From July 1 through Dec. 31, 1994, contributions to Pitt totaled $17.1 million, up from $16.3 million the year before. Annual Giving Fund (AGF) donations declined, however, by 5.64 percent.

Corporate gifts to Pitt declined by 14.4 percent (from $2.44 million during the first half of FY 1994 to $2.09 million in the first half of FY 1995). Gifts from foundations were down by 24.6 percent (from $7.36 million to $5.55 million). Contributions from trustees declined by 30.1 percent (from $76,736 to $53,630). Alumni giving was up by 27.7 percent (from $3.21 million to $4.1 million). Gifts from non-alumni increased by 78.3 percent (from $1.12 million to $2 million). Remaining contributions, grouped under the category of "other" gifts, were up by 61.5 percent (from $2 million to $3.35 million).

University deficit Due mainly to lower-than-expected enrollments, Pitt faces a potential $5.7 million deficit during the current fiscal year, which ends June 30. But O'Connor assured the trustees that non-tuition revenues "will effect a balanced budget, if not one in the black, by the close of the fiscal year." One such revenue source is an increase in indirect cost recovery from federal research funds, O'Connor said; another is an out-of-court settlement through which HealthAmerica reimbursed the University for past overbilling.

Campus safety O'Connor said Pitt will continue to respond "openly and effectively to incidents of crime and violence on campus." Under Pennsylvania's College and University Information Act of 1988 and the federal Crime Awareness and Campus Security Act of 1990, Pitt produces an annual report on campus crime, which it publishes in a brochure and a Pitt News insert, the chancellor noted.

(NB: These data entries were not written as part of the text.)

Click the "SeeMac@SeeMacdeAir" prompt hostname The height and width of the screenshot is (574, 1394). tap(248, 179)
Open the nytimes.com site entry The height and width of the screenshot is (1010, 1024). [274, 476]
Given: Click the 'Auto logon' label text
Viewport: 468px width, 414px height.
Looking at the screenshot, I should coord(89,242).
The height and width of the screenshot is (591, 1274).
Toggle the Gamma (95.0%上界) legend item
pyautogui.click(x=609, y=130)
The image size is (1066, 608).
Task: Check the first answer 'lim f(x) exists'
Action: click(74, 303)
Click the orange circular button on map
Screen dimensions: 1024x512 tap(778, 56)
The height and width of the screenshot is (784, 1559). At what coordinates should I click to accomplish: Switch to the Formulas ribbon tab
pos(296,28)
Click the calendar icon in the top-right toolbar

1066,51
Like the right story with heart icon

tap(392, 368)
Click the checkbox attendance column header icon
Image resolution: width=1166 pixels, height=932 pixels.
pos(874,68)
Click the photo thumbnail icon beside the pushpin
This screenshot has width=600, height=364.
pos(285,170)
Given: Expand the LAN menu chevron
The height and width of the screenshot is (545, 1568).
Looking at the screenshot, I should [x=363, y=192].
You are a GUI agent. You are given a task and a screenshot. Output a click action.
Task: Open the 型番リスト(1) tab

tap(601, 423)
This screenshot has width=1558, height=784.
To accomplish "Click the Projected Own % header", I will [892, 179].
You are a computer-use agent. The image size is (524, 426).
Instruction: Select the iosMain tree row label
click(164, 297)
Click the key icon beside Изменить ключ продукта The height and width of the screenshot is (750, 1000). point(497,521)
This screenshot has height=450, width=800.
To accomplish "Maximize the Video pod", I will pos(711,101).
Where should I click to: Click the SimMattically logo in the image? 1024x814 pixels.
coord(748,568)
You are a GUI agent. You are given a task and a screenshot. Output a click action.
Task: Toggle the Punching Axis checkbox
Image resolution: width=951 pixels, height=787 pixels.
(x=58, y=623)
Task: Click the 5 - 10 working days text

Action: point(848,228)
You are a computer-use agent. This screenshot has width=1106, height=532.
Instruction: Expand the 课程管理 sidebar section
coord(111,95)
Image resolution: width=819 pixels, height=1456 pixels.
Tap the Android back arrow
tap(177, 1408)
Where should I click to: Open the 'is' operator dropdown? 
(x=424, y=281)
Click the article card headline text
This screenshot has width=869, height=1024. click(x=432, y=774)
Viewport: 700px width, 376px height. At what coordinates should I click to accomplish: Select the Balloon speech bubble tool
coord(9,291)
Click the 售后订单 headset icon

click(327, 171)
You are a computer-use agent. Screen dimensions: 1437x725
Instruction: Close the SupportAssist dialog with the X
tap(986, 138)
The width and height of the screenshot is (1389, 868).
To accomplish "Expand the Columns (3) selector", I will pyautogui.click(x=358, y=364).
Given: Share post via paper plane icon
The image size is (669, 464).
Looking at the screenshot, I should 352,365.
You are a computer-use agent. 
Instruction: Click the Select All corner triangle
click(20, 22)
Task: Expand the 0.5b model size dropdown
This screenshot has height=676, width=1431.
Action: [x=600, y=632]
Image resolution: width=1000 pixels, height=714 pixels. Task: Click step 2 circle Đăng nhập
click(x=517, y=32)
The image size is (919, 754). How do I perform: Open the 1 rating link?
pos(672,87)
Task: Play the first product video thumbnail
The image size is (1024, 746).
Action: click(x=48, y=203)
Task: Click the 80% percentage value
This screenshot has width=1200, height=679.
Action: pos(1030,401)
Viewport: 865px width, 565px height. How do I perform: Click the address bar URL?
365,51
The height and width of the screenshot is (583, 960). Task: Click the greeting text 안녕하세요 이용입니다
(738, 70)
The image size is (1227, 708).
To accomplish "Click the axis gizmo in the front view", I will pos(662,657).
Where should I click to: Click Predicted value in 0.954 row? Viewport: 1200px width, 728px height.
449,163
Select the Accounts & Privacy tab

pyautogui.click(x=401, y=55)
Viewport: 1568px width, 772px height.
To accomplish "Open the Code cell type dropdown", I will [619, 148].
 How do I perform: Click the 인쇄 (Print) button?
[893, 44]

"Because of the unique urban environment in which our campus is located, we undoubtedly face challenges in the area of crime prevention that would not exist if we were a more insular institution. However, I want to assure the board that we will go to great lengths to secure the safety of our students, our faculty, our staff and our campus visitors so that we can all take full advantage of all the opportunities and the resources that our institution presents." New quasi-endowments The board voted to create the Arthur C. Dick Quasi-Endowed Scholarship in the School of Engineering and the Margaret M. Dick Quasi-Endowed Scholarship in the School of Nursing. The scholarships are funded by a bequest from Arthur C. Dick, a 1930 Pitt engineering graduate.

Quasi-endowments are not permanent endowments, but the principal amount must be at least $10,000 and may not be withdrawn, in whole or in part, for at least five years.

UPT Science Center The trustees approved naming the new science and auditorium facility at the Titusville campus the Broadhurst Science Center in honor of the prominent Titusville area family. In 1994, the Broadhursts donated $300,000 toward the new center, the largest gift ever made to the Titusville campus.